The four communities have strived to overcome two obstacles: the region’s infamy for narcotrafficking and the lack of communication channels.

“We aren’t the Golden Triangle – we are the triangle in need!” says Fortino Escárcega.

He refers to the fact that the four communities are isolated from the big cities where they sell their wood and stock up basic necessities. Members of the community say they need better connectivity.

A drive from Ejido Santa Ana to the city of Durango takes approximately 11 hours, covering 730 kilometers (454 miles).

The mountainous region where the four communities are located is like an island. On one side is a natural border created by the unyielding Humaya River. This river is more than just flowing water; it is a ravine that cuts through the earth down to a depth of 1,000 meters (3,281 feet), forming a physical barrier between the region and the center of the state of Durango.

The other sides surrounding the communities look out onto the states of Sinaloa and Chihuahua. The roads they travel along are no more than dirt tracks, meaning that journeys to sell their wood not only take longer but increase transportation costs, too.

Processing the wood into planks is an option that adds value to the wood that is extracted from the forests. Image courtesy of UCDFI Topia, S.C.

Trailers are the ideal vehicle for transporting their wood. However, even the community with the most accessible highway has to navigate a 15-kilometer (50-feet) stretch along dirt tracks. This makes it impossible for trailers to circulate.

Onésimo Narváez, forestry engineer for UCDFI Topia and technical adviser has spent the last 19 years crossing the region to work with the communities.

“The dirt roads extend for many kilometers. Trailers just can’t get down them. We have had sales [of wood] that have fallen through because of a lack of access; the road is very winding,” he said. “If we were able to get a trailer down here, our transportation costs would be less.”

According to Zapata Pérez, communities are at a disadvantage because of their location. There is no direct connection between the communities, he says. People have to go around via Chihuahua state or the other side via Sinaloa state.

The technical advisers who have been working in the region suggest that this isolation makes it more difficult for communities to shake off the roots of their stigmatization.

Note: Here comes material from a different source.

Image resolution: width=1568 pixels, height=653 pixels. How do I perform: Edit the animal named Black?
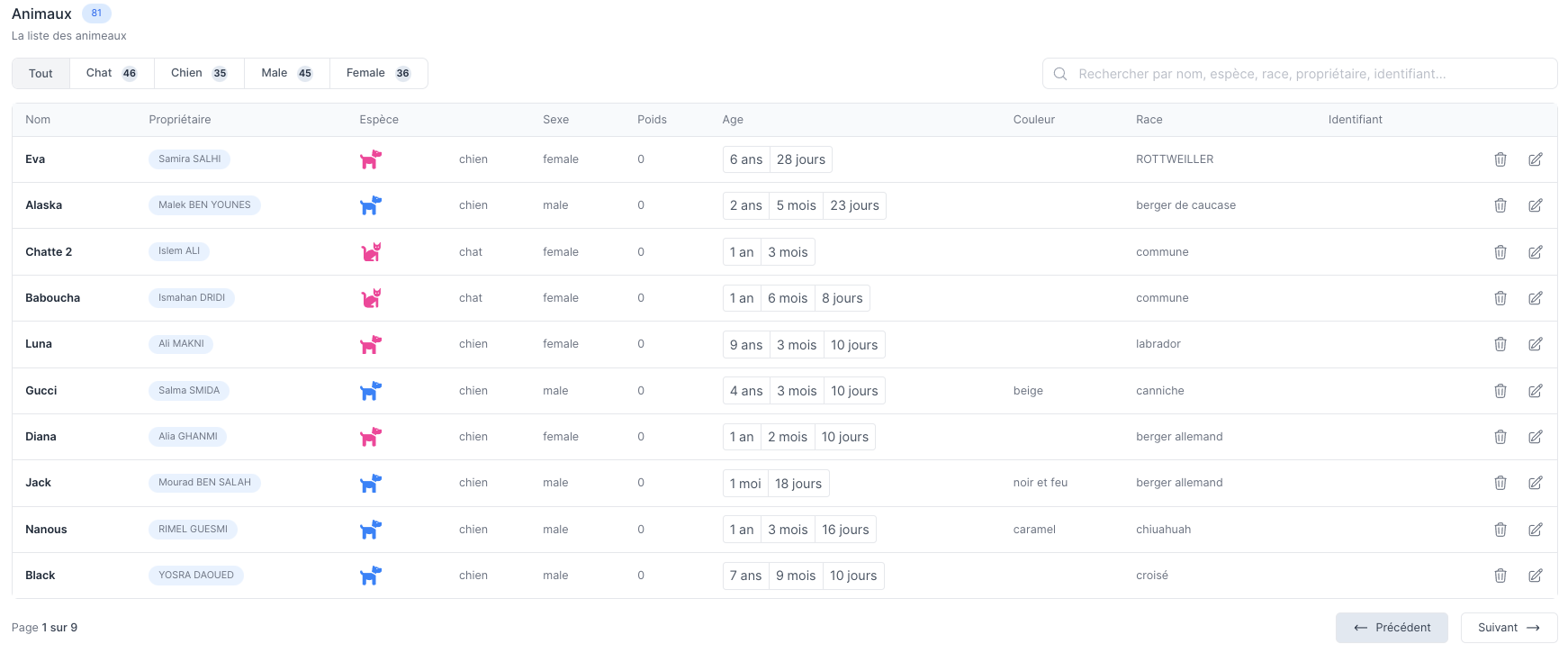[1535, 576]
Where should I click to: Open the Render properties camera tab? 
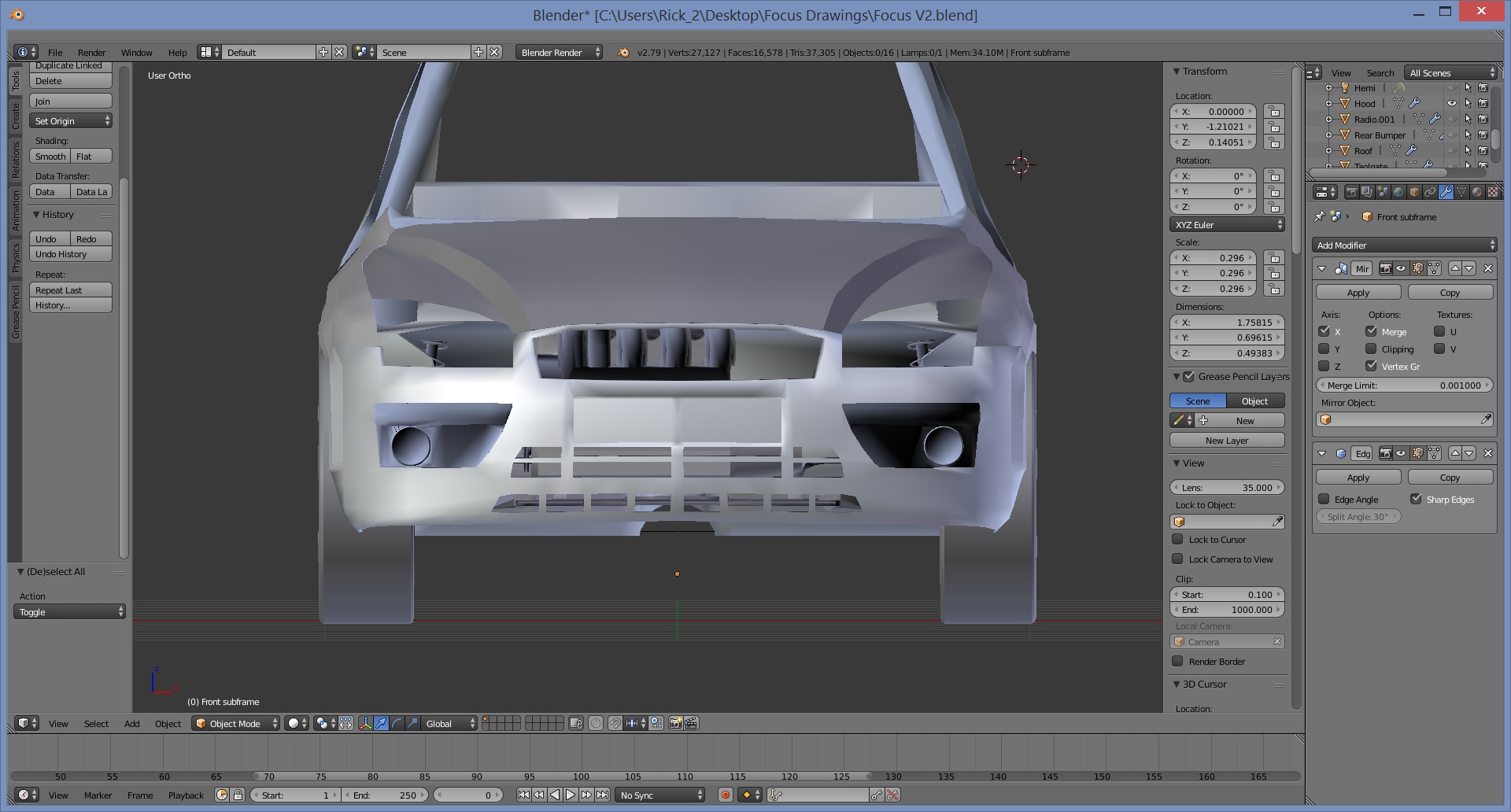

“We have developed skills and abilities so that the people who were previously producing drugs are now taking care of the forest. The state of the forest is no longer an issue – it’s very well cared for,” says José Rojas, regional director of CODEDUR and liaison officer for UCDFI Topia.

A member of the fire brigade monitors the forest in the Ejido Santa Ana. Image courtesy of UCDFI Topia, S.C.

Sheltered by the forest

Rigoberto Ríos Castillo and Rigoberto Escárcega were born in this corner of Durango and have spent their whole lives here. They describe this place as a land that has offered them a quality of life they consider “sufficient”.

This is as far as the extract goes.